It was W.S. Gilbert, of the musical duo Gilbert and Sullivan, who first observed, “It’s love that makes the world go round.” He might have penned the line for the comic opera Iolanthe but the sentiment is anything but a laughing matter. Humans often live and have frequently died in the name of love – but are we any closer to understanding it? 133 years after Gilbert’s words and, to borrow another songwriter’s phrase, one look at this year’s television schedule suggests we still haven’t found what we’re looking for.
Of course it’s not the first year Australian networks have gambled on love to make the ratings go round. The Nine Network is currently airing its ninth season of Farmer Wants A Wife, suggesting love will always overcome the city-country divide. In April, Nine will also bring back Married At First Sight, in which contestants say “I do” and then work out whether that’s enough to keep them together. Network Ten is also airing its fourth season of The Bachelor. Like a modern take on King Xerxes in the book of Esther, the show offers a harem of potential wives to a well-to-do man who goes on intimate dates until he discovers the one who pleases him best. Ten has also committed to a second season of The Bachelorette in 2016 where the roles are reversed. Even the ABC is replacing past series like Making Couples Happy with the comedy investigation Luke Warm Sex. However it’s the Seven Network that seems most committed to love.
In 2016 Seven will introduce three new programs, each pushing a particular perspective on love. Straight off the block is First Dates where men and women agree to go on a blind date in Seven’s romantic restaurant. The staff play cupid, doing their best to stir in equal amounts of interest and jealousy as newly minted couples get to know each other. Love is a word participants clearly associate with a serious relationship. What seasons the romance though is the rational evaluation: what does this prospective partner bring to the table? Are they good looking? Do they have a steady job? Will they match my personality? According to First Dates, love is the result of carefully sifting the choices to discover the perfect fit.
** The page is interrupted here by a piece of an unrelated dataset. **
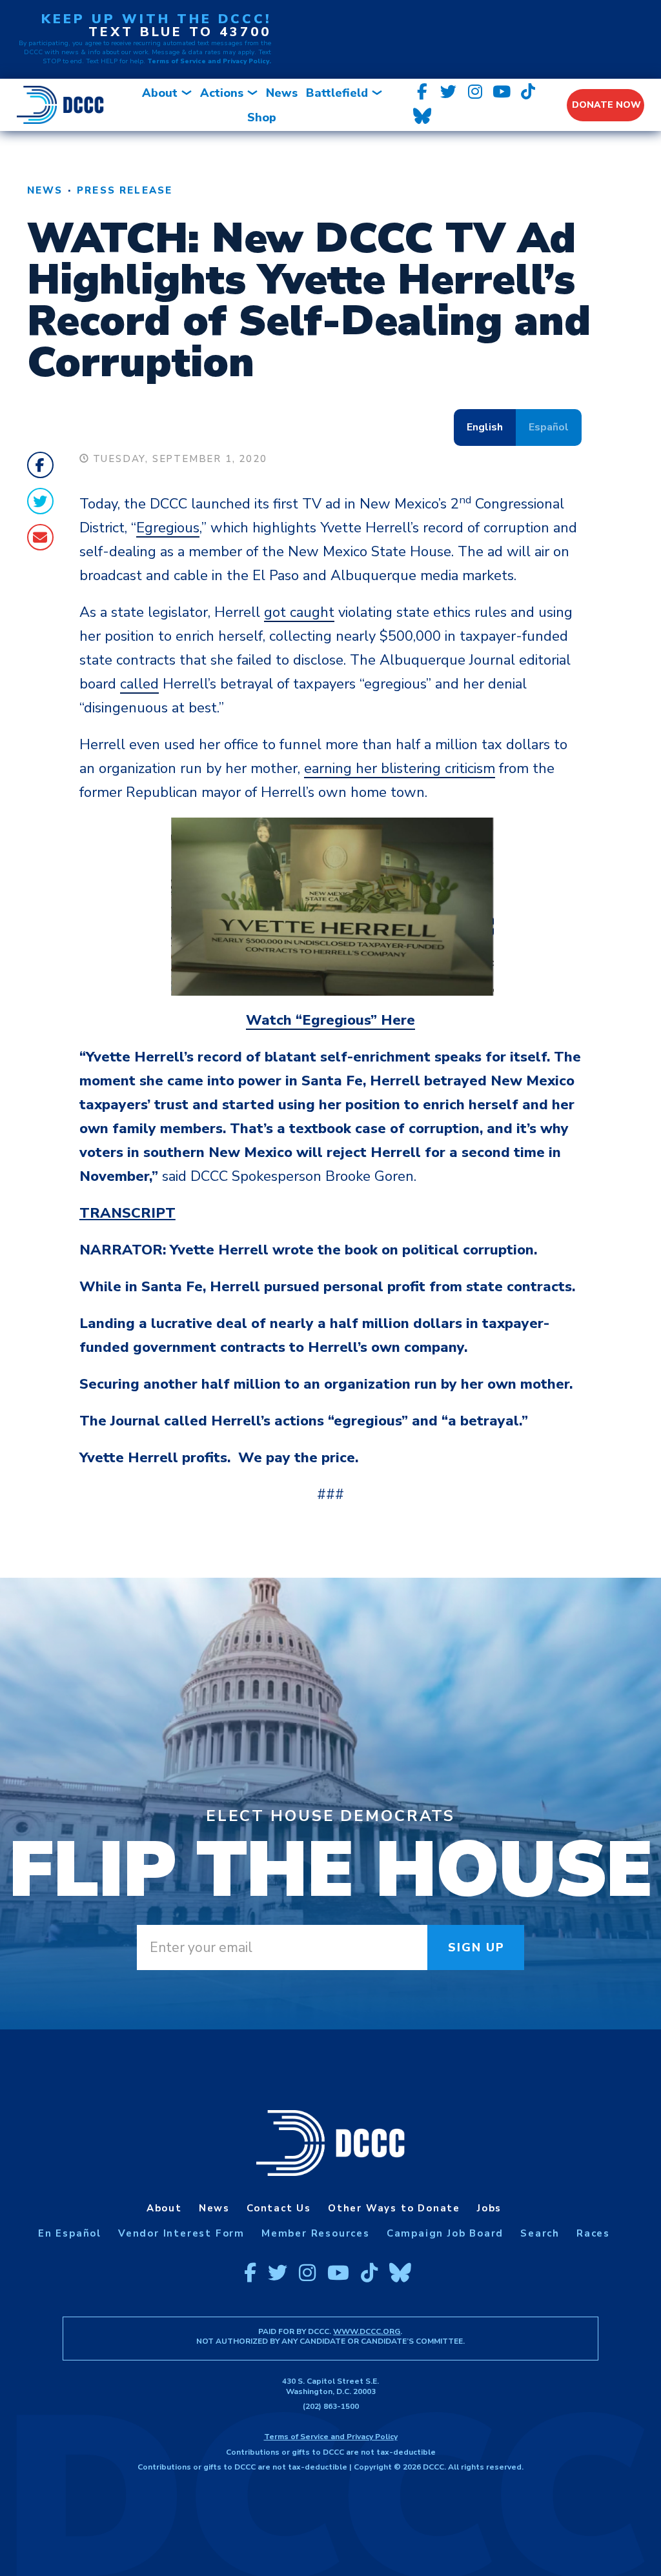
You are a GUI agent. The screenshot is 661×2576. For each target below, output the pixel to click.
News (282, 93)
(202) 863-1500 (331, 2406)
If candle-lit dinners fail to find love then Seven is hoping desperation will serve. The network recently released the Australian version of Seven Year Switch. “Seven years marks a point in many marriages when couples find themselves restless and dissatisfied; and some even wonder what it would be like if they had picked a different spouse,” according to the show’s US producers.
Four struggling couples agree to test that theory. Seven Year Switch is an upgraded version of Wife Swap where participants move into a new home and share the bed of someone who isn’t their partner. This “switch therapy” is pitched as a last-ditch effort to save a relationship that has reached breaking point. The hope is these “experimental marriages” will rekindle the magic the original couples once shared – or start something new altogether. Though trialling a new partner might drive couples back into each other’s arms, Seven Year Switch is still likely to sow seeds of distrust to be reaped for years to come.
Seven is placing its final bet on the seemingly timeless suggestion that sex gives birth to love. Kiss Bang Love’s title tells you everything you need to know. Ten single Australians will be matched up with 15 potential suitors. The would-be lover is then blindfolded and kisses each of the prospects. The blindfold comes off for a repeat performance with the best five, and the contestant’s final choice will then spend the night with them in a luxury hotel. Seven’s done its best to maintain a serious face for what amounts to televised sex by suggesting an unnamed study has found that the average person kisses 15 people and has two one-night stands before falling in love. This dubious truth underlines Kiss Bang Love’s premise: love requires physical gratification.
According to Seven, love is selective, love is arousing – it does not settle for less than satisfaction, so it keeps no record of those it sleeps with or hurts along the way.
By contrast the Bible points us to a love that is fundamentally selfless, bears with rejection and seeks a union so profound it surpasses even sex. It talks about couples who submit themselves to each other’s needs, who use their love to cover over a multitude of sins, who use sex to reach the real goal of becoming one flesh. I think the world’s concepts of love are poor, anaemic things by comparison.
Too often Christians tut-tut over poorly informed programmes and waste their time telling unbelievers what love really looks like. This might increase their appetite but it runs the risk of making TV’s own mistake: pitching love as a formula. Love is not the result of a carefully followed plan but the revelation of a person: “God is love. Whoever lives in love lives in God, and God in them” (1 John 4:16).
You can’t have real love without God, only its reflection. In fact the power to produce true love comes from the Spirit Jesus places within those who first give themselves to him: “This is how God showed his love among us: He sent his one and only Son into the world that we might live through him … We love because he first loved us” (1 John 4:9,19).
So love does in fact make the world go around, even though the world does not know him by that name. But the world has got it right in holding that love rises from the perfect relationship – it’s just not the relationship they’re thinking about.